§ **TEXT PROVIDED**:
────────────────────────────────────────

Monday, May. 10, 1971

Goyas and Dolls

This Carmen is scarcely voluptuous. Rather, she is a kind of molting puma, long in claw and tooth, snarling at a world that is not to her liking. Wanton she may be, but she gets no joy out of it; her eye is out for the main chance, for social advancement rather than sexual gratification. Her quarrel with the overseer of the cigarette factory ends in no mere slap; she tears the poor creature's bodice and carves a bloody cross on her back. Her seduction of Don Jose is more challenge than submission, and when he ultimately kills her for her faithlessness, she dies in a rage.

Such divergence from the stereotyped passion often associated with Bizet's opera is characteristic of Choreographer John Cranko and his Stuttgart Ballet. Last week the company presented its new Carmen as part of a six-week stand in New York that will be followed by a road tour lasting until August. Cranko had sat through scores of Carmen operas, and he says "I always thought they were all wrong. If you see in Carmen nothing but a nymphomaniac who meets a tenor, seduces him, gets tired of him, then meets a bullfighter--it's a bore." Instead, he went back to the original Merimee novel to help create Carmen as a shrewd, tough outcast--a gypsy in an age when gypsies were treated very much like blacks in an intolerant white society.

Dissonant Morass. Not everybody liked it--and with reason. As one expects of Cranko, the ballet had dramatic cohesiveness. Settings, cleverly suggestive of Goya, managed to be both beautiful and forbidding at the same time. In Marcia Haydee (Carmen), Richard Cragun (the Toreador) and Egon Madsen (Don Jose), Cranko could field a trio whose ability to project feeling into narrative ballet can hardly be matched. What went wrong was the music. Scorning Bizet, Cranko got German Composer Wolfgang Fortner to produce a dreadful, cacophonous "Bizet collage" incapable of sustaining any nuance of emotion. Worse, the score picked up a bar or two of familiar melody, only to distort it unrecognizably or drown it in a dissonant morass.

────────────────────────────────────────

§ **DATASET EXTRACT**:
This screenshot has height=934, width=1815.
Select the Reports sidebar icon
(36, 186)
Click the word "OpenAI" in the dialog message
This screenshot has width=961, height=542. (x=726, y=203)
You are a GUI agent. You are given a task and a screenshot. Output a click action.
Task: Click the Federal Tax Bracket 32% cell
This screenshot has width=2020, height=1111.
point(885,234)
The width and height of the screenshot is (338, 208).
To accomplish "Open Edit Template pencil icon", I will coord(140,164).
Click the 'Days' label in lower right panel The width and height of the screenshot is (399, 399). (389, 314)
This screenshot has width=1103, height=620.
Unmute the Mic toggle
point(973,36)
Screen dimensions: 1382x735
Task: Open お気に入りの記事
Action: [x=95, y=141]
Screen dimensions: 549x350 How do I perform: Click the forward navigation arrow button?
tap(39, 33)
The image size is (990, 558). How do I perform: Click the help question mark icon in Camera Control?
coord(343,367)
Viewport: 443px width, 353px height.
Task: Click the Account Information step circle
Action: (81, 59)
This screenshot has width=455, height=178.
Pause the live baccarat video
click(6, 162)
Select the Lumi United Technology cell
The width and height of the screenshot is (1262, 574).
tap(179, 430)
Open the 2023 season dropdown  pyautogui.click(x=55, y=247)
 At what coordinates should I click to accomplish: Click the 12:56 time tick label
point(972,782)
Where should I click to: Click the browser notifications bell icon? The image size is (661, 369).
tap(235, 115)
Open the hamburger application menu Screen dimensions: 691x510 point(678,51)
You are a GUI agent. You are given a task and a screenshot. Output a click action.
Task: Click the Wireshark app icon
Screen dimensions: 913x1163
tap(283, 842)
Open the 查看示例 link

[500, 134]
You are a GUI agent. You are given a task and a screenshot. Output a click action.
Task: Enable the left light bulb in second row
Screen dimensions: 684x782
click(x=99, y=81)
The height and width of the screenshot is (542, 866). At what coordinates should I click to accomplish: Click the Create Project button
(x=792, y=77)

────────────────────────────────────────

§ **WRITTEN REQUEST 1**:
Summarize the review of the Stuttgart Ballet's Carmen in two sentences.
§ **WRITTEN REQUEST 2**:
Lay out the records, starting with the line that contains "The height and" and going on through the end of the records, as a two-column CSV with the columns request and answer. Give one row for each request, with each value in a single quoted field and any line breaks turned into spaces.
The text and the records have no connection to each other.

§ **TASK SOLUTION 1**:
John Cranko's Stuttgart Ballet presented a new Carmen in New York that drew on Merimee's original novel to portray her as a shrewd, tough gypsy outcast instead of the stereotyped seductress. The ballet had dramatic cohesiveness, Goya-like settings and a superb trio of leading dancers, but what went wrong was Wolfgang Fortner's cacophonous "Bizet collage" score.

§ **TASK SOLUTION 2**:
request,answer
"The height and width of the screenshot is (542, 866). At what coordinates should I click to accomplish: Click the Create Project button","(x=792, y=77)"